■ Material for this task ■

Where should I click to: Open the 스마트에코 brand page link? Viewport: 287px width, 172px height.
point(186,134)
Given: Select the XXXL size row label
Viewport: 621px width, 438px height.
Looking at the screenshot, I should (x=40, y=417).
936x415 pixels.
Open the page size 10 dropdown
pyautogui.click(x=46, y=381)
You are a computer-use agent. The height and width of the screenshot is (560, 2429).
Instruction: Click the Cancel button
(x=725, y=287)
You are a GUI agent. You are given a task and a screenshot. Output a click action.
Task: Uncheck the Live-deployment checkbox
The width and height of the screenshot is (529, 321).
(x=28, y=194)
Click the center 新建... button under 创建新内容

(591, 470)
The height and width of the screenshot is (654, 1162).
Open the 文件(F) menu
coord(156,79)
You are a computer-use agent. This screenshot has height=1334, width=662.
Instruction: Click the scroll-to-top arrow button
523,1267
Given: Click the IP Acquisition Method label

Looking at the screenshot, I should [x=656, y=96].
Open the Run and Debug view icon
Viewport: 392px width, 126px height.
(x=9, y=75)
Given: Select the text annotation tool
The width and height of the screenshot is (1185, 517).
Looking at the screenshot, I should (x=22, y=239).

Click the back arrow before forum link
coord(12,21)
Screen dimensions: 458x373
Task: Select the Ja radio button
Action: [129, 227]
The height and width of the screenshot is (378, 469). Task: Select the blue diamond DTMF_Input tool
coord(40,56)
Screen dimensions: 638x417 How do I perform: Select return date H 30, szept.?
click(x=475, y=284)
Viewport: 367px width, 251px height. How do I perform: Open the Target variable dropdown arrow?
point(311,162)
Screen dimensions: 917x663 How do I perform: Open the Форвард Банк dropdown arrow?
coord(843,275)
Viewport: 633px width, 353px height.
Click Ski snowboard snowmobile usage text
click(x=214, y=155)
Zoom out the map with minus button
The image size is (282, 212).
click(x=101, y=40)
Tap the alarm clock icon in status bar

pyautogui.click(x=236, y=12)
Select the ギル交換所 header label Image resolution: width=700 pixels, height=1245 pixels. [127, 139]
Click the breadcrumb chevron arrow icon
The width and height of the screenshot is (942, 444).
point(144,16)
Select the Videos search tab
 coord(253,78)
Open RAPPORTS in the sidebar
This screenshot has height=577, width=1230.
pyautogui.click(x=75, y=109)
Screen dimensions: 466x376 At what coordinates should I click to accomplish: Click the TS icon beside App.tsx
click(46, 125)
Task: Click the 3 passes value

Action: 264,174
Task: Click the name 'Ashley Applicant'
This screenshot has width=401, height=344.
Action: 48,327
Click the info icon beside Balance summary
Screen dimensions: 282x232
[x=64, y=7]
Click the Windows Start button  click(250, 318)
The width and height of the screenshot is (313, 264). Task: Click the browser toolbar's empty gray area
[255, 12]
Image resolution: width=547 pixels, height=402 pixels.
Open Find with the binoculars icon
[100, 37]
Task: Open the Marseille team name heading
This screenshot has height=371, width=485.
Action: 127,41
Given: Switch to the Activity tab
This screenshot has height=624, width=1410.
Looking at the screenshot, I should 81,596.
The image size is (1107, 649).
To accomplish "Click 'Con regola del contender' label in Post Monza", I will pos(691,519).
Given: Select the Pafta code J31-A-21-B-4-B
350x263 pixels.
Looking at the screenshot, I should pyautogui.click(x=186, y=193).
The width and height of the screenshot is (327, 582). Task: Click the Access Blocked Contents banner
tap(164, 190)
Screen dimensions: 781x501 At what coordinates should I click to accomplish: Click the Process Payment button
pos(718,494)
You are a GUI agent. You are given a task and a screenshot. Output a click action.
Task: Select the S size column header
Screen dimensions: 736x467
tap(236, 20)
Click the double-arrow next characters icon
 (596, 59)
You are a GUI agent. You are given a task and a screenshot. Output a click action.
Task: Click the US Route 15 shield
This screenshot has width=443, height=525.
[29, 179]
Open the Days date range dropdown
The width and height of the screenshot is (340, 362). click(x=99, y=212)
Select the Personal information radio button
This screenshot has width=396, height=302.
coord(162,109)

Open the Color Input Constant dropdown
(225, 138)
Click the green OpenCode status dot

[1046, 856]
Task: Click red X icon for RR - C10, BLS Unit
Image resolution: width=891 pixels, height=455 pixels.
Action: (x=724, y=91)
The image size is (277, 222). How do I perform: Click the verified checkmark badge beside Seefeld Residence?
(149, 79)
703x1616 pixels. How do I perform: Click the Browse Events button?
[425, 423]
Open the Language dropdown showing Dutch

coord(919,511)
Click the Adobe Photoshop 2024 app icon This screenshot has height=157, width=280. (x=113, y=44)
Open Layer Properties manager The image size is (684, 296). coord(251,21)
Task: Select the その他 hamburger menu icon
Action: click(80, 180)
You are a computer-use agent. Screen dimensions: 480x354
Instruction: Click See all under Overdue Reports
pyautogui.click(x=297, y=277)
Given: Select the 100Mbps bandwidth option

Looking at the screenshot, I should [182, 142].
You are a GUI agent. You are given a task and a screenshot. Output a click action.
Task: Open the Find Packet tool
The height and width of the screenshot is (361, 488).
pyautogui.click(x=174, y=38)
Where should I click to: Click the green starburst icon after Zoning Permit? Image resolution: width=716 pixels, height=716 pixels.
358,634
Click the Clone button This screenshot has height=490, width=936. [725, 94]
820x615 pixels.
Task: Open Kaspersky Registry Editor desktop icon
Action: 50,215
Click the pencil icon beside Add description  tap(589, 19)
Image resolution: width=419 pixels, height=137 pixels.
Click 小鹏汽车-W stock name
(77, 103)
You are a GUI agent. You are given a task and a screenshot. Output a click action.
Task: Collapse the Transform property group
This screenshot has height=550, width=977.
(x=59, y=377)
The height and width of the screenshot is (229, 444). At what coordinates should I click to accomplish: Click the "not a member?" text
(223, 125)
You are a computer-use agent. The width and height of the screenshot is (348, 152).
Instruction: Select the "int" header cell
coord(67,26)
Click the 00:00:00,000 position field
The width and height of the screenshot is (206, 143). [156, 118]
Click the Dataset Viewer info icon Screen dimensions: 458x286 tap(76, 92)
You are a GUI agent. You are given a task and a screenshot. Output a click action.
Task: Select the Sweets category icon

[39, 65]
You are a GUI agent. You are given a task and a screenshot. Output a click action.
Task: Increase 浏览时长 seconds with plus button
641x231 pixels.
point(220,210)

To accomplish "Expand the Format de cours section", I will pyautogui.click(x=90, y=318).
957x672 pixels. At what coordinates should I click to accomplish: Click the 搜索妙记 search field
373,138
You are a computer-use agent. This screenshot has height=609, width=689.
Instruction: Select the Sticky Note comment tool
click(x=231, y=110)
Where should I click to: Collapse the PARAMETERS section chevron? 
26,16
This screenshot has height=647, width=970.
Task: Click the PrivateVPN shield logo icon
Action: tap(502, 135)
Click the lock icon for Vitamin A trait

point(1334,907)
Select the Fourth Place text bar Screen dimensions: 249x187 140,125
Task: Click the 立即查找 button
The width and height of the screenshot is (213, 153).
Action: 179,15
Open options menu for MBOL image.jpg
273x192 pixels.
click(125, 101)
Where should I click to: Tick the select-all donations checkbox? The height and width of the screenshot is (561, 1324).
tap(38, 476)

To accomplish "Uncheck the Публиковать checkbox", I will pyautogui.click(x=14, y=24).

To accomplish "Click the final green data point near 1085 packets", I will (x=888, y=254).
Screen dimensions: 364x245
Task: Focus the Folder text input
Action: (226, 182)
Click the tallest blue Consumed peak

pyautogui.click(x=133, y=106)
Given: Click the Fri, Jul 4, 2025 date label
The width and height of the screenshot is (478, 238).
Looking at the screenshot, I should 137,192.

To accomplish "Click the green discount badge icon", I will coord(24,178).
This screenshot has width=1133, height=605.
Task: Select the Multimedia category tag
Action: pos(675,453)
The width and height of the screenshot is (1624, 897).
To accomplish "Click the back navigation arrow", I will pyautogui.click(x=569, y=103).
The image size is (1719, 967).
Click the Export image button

■ Work to be completed ■
Within the listing above, give again exactly every line from the line with "Open the Color Input Constant dropdown" through the line with "Click the Dataset", both included, and no other line.

■ Task output ■
Open the Color Input Constant dropdown
(225, 138)
Click the green OpenCode status dot

[1046, 856]
Task: Click red X icon for RR - C10, BLS Unit
Image resolution: width=891 pixels, height=455 pixels.
Action: (x=724, y=91)
The image size is (277, 222). How do I perform: Click the verified checkmark badge beside Seefeld Residence?
(149, 79)
703x1616 pixels. How do I perform: Click the Browse Events button?
[425, 423]
Open the Language dropdown showing Dutch

coord(919,511)
Click the Adobe Photoshop 2024 app icon This screenshot has height=157, width=280. (x=113, y=44)
Open Layer Properties manager The image size is (684, 296). coord(251,21)
Task: Select the その他 hamburger menu icon
Action: click(80, 180)
You are a computer-use agent. Screen dimensions: 480x354
Instruction: Click See all under Overdue Reports
pyautogui.click(x=297, y=277)
Given: Select the 100Mbps bandwidth option

Looking at the screenshot, I should [182, 142].
You are a GUI agent. You are given a task and a screenshot. Output a click action.
Task: Open the Find Packet tool
The height and width of the screenshot is (361, 488).
pyautogui.click(x=174, y=38)
Where should I click to: Click the green starburst icon after Zoning Permit? Image resolution: width=716 pixels, height=716 pixels.
358,634
Click the Clone button This screenshot has height=490, width=936. [725, 94]
820x615 pixels.
Task: Open Kaspersky Registry Editor desktop icon
Action: 50,215
Click the pencil icon beside Add description  tap(589, 19)
Image resolution: width=419 pixels, height=137 pixels.
Click 小鹏汽车-W stock name
(77, 103)
You are a GUI agent. You are given a task and a screenshot. Output a click action.
Task: Collapse the Transform property group
This screenshot has height=550, width=977.
(x=59, y=377)
The height and width of the screenshot is (229, 444). At what coordinates should I click to accomplish: Click the "not a member?" text
(223, 125)
You are a computer-use agent. The width and height of the screenshot is (348, 152).
Instruction: Select the "int" header cell
coord(67,26)
Click the 00:00:00,000 position field
The width and height of the screenshot is (206, 143). [156, 118]
Click the Dataset Viewer info icon Screen dimensions: 458x286 tap(76, 92)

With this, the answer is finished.